Persicaria bungeana

Scientific classification
- Kingdom: Plantae
- Clade: Tracheophytes
- Clade: Angiosperms
- Clade: Eudicots
- Order: Caryophyllales
- Family: Polygonaceae
- Genus: Persicaria
- Species: P. bungeana
- Binomial name: Persicaria bungeana (Turcz.) Nakai

= Persicaria bungeana =

- Authority: (Turcz.) Nakai

Species of plant

Persicaria bungeana is a herbaceous annual, flowering plant species in the family Polygonaceae. Commonly known as prickly smartweed or Bunge's smartweed, it is a weed found in soybean fields of the Mid-Western United States of America.

== Description ==
Prickly smartweed is a small, herbaceous plant which ranges in 0.3-0.8 meters tall. It contains a pale green with red tint perianth on its uninterrupted inflorescences. The blades are lancelet to narrow elliptic, ranging from 0.05-0.125 meters in length and 0.015-0.035 in width. There are eight (8) stamen with two (2) styles and pink anthers.

== Distribution ==
Persicaria bungeana originates in China, Japan, Manchuria, and Korea. It is an introduced species of cultivated fields in Illinois, Minnesota, and Iowa.

== Uses ==
Prickly smartweed is found as a weed in soybean fields of Illinois, Minnesota, and Iowa. It is reported as an invasive species of the United States, but it is unknown when the species was introduced to the United States. Recently, it has been reported as an invasive species in Aitkin and Blue Earth Counties of Missouri.

■ Problems and tasks:
[A] Can you rewrite the part of the Persicaria bungeana article starting at "- Authority: (Turcz.)" and ending at "in Illinois, Minnesota, and Iowa.", with "pink anthers" changed to "yellow anthers"?
[B] What would come next in the article on Persicaria bungeana? Write a continuation that picks up after its last sentence.

■ Record set:

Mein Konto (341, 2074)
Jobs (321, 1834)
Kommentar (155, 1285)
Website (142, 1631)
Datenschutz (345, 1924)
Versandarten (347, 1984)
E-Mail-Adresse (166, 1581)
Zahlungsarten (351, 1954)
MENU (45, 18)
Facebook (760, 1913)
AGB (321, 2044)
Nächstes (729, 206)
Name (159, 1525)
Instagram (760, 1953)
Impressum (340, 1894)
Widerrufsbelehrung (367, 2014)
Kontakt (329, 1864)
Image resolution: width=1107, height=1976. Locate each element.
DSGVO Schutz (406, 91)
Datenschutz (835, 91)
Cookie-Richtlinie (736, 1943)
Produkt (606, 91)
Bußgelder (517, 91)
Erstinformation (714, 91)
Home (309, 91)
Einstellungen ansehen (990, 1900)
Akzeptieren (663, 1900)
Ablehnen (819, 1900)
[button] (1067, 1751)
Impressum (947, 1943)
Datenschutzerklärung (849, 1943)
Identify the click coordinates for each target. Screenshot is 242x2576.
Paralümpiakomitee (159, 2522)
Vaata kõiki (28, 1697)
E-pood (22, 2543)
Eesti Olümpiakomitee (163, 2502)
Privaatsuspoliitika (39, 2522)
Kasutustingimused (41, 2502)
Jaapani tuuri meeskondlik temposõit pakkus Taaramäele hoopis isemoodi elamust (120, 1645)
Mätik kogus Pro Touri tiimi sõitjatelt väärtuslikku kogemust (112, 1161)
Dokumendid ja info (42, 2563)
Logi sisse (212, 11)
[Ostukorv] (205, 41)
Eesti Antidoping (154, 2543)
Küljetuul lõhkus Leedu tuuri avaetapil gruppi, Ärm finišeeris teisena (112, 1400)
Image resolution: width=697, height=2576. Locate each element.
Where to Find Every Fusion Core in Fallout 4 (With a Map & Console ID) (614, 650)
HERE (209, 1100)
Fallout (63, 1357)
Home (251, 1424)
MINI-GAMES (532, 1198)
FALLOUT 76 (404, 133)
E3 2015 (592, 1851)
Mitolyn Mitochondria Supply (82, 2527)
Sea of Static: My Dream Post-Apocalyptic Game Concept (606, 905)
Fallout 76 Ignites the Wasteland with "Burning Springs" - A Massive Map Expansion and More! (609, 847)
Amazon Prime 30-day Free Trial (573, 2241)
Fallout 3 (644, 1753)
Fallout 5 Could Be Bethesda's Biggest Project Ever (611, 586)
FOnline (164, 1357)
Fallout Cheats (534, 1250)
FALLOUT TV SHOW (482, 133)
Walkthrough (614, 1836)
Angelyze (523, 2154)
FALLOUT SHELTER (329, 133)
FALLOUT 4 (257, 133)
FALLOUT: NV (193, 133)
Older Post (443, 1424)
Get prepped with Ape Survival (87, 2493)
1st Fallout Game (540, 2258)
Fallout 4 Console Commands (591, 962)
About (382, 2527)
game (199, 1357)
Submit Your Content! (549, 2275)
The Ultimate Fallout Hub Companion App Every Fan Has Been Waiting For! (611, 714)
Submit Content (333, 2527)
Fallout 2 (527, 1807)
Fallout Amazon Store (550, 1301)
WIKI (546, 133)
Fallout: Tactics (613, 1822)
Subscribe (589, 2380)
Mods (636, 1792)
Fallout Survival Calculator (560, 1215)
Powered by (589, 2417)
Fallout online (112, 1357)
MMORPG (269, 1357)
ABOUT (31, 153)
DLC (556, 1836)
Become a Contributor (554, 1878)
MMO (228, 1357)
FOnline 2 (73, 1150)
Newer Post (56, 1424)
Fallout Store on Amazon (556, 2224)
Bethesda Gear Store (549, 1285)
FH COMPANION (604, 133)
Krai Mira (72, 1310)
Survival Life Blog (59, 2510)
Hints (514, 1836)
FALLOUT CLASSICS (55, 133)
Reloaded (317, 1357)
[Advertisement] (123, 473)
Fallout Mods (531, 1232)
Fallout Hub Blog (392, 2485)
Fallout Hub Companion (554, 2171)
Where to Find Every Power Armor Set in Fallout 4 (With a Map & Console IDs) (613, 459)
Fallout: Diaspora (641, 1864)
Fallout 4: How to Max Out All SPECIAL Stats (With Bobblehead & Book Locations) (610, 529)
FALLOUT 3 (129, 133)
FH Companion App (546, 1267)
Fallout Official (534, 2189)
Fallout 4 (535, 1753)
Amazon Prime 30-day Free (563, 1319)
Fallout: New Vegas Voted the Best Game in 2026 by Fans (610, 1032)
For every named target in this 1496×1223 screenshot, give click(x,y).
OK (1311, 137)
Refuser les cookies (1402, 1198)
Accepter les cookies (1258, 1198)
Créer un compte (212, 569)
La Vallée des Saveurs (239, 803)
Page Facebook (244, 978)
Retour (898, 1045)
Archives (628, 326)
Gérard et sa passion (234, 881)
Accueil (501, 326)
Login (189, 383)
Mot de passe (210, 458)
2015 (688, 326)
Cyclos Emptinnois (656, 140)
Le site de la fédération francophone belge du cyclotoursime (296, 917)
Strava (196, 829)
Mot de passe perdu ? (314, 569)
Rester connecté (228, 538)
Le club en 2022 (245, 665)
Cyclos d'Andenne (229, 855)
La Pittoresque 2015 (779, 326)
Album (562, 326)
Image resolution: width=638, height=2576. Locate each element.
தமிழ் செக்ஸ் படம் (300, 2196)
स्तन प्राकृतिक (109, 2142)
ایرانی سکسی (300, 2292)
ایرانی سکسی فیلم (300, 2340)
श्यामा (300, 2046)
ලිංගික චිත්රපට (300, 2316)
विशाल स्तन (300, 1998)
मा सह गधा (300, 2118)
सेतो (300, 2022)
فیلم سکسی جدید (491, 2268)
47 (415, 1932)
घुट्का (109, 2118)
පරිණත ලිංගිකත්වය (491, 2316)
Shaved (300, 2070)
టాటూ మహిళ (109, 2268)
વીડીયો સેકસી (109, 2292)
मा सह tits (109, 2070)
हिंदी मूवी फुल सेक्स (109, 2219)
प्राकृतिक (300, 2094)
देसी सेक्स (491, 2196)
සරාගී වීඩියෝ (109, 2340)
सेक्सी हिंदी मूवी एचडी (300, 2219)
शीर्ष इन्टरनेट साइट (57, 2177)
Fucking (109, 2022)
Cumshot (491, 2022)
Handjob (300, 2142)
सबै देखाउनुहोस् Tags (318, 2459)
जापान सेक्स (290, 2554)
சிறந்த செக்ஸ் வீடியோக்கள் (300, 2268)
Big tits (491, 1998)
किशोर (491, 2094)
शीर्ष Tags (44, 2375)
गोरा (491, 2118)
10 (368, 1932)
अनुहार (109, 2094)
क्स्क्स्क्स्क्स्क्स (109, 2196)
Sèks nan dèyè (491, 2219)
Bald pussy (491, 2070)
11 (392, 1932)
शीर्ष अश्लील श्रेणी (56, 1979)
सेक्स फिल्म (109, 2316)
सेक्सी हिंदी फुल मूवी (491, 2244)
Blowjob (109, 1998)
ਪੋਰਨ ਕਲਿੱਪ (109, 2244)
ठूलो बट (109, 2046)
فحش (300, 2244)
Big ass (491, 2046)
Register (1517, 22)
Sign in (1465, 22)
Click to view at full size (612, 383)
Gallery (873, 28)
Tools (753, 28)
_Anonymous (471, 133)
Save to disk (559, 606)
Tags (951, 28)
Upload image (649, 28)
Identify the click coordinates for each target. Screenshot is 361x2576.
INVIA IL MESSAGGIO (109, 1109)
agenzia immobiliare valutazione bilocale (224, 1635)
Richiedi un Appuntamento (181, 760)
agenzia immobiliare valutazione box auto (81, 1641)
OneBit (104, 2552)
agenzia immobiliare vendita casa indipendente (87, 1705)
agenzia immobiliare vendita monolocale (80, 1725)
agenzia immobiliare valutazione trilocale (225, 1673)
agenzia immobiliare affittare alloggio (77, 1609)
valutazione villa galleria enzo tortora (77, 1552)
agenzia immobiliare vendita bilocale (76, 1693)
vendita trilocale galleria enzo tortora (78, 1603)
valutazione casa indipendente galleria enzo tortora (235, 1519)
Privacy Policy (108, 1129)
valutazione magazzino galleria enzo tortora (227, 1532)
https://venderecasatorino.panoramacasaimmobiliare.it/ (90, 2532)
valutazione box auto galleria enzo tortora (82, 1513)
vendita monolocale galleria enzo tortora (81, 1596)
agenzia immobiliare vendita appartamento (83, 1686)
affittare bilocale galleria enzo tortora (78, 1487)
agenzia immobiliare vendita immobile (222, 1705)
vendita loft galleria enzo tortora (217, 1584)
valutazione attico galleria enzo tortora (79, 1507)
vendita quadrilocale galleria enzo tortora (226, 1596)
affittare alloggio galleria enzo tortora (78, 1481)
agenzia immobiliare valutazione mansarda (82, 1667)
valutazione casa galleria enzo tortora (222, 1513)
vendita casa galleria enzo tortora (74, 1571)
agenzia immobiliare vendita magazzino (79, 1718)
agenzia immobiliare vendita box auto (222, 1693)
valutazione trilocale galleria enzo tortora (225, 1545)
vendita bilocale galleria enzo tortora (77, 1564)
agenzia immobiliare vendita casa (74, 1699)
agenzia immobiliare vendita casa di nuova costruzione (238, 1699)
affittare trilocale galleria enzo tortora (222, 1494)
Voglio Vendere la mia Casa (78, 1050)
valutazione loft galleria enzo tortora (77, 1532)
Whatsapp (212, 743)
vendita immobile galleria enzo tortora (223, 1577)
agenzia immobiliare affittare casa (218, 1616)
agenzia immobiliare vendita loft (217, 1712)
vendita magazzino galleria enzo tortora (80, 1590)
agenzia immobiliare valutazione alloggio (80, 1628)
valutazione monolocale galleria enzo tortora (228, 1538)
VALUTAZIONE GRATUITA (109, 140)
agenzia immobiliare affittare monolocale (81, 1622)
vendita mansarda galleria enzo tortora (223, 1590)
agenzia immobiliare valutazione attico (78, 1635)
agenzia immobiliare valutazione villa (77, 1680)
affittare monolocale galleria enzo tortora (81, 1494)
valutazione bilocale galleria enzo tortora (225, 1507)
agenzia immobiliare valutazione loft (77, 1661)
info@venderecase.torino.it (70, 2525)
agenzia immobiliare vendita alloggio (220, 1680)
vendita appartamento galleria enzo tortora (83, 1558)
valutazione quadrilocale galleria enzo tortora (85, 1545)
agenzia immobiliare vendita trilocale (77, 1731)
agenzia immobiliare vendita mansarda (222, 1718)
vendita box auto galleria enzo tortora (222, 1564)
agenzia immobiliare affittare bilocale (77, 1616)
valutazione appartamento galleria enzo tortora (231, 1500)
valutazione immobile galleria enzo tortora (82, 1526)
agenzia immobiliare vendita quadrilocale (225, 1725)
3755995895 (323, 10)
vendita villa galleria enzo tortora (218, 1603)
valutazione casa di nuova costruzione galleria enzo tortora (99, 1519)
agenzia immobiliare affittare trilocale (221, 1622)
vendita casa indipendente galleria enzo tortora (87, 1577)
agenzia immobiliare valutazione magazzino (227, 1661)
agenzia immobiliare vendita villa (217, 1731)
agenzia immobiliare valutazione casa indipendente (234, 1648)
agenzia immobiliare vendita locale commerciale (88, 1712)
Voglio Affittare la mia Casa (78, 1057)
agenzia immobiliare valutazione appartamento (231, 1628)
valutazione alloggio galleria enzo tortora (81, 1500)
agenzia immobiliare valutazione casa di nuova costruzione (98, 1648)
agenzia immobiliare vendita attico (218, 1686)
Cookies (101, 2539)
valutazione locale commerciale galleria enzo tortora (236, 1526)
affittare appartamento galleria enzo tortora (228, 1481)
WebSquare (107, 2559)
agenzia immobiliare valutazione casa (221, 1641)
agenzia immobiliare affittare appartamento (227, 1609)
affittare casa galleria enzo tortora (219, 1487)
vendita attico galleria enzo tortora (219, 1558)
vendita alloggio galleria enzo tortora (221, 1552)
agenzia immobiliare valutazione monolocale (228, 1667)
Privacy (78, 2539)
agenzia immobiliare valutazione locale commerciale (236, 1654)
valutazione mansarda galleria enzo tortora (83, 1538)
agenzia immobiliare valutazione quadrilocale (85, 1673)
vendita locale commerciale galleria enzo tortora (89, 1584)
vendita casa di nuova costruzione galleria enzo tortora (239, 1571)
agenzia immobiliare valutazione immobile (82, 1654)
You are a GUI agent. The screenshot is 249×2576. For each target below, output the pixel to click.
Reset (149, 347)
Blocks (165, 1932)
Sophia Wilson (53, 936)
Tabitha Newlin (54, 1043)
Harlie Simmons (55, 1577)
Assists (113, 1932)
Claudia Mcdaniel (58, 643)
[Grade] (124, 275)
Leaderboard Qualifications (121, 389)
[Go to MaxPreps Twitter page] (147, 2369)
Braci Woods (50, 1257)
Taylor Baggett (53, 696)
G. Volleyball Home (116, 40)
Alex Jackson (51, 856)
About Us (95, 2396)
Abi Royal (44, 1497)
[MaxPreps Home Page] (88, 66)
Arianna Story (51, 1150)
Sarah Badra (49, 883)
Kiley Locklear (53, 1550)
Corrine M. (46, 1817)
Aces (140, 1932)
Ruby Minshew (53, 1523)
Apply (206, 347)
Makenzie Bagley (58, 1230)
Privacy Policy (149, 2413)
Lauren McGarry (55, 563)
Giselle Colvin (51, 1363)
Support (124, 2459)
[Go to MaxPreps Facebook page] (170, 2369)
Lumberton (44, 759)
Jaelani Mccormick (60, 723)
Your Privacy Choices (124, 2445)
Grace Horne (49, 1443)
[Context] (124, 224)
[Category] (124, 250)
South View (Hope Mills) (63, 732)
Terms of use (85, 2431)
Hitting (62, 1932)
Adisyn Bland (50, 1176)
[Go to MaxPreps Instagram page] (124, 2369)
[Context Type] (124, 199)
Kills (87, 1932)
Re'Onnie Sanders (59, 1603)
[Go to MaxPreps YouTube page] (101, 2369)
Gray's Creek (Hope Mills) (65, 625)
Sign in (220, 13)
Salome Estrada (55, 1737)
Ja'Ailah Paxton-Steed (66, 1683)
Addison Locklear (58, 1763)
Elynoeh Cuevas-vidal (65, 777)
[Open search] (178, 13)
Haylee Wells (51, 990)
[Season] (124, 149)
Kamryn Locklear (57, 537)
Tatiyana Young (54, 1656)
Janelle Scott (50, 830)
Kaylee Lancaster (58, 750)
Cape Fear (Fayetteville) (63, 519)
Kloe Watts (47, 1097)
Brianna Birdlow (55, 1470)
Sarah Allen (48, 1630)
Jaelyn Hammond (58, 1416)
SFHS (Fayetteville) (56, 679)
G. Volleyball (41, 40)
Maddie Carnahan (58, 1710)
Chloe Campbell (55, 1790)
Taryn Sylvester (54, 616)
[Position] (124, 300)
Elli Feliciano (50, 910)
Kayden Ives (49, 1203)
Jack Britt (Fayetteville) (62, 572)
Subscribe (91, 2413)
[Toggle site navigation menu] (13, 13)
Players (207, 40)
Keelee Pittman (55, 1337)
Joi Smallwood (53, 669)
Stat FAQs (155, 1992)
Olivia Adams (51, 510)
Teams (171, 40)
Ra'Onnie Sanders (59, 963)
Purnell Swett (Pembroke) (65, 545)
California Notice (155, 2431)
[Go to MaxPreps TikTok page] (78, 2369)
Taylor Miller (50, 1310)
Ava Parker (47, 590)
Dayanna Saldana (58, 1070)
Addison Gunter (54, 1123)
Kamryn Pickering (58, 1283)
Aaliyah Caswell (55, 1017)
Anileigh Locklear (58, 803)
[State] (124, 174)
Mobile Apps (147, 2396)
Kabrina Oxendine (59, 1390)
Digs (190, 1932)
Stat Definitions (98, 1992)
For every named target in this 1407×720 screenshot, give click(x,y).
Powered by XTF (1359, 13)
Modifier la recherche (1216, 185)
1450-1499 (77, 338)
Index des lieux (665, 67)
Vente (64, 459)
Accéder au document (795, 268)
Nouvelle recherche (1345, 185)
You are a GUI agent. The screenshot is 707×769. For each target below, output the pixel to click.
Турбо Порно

■ Responses for each task:
[A]
- Authority: (Turcz.) Nakai

Species of plant

Persicaria bungeana is a herbaceous annual, flowering plant species in the family Polygonaceae. Commonly known as prickly smartweed or Bunge's smartweed, it is a weed found in soybean fields of the Mid-Western United States of America.

== Description ==
Prickly smartweed is a small, herbaceous plant which ranges in 0.3-0.8 meters tall. It contains a pale green with red tint perianth on its uninterrupted inflorescences. The blades are lancelet to narrow elliptic, ranging from 0.05-0.125 meters in length and 0.015-0.035 in width. There are eight (8) stamen with two (2) styles and yellow anthers.

== Distribution ==
Persicaria bungeana originates in China, Japan, Manchuria, and Korea. It is an introduced species of cultivated fields in Illinois, Minnesota, and Iowa.

[B]
== Disparities ==
Persicaria bungeana was first identified by Nikolai Turczaninow and further identified by Takenoshin Nakai in 1922. By this credit, Persicaria bungeana is an annual herb. However, Polygonum bungeana was credited first as a perennial herb by Nikolai Turczaninow in 1840. The difference in flowering identifies the difference between the two species. However, the two species are synonymous which is why there is a difference in their common names--Prickly smartweed and Bunge's smartweed. Bunge's smartweed refers to Turczaninow's original identification in 1840 while prickly smartweed is in reference to the accepted name of the species which was identified by Nakai.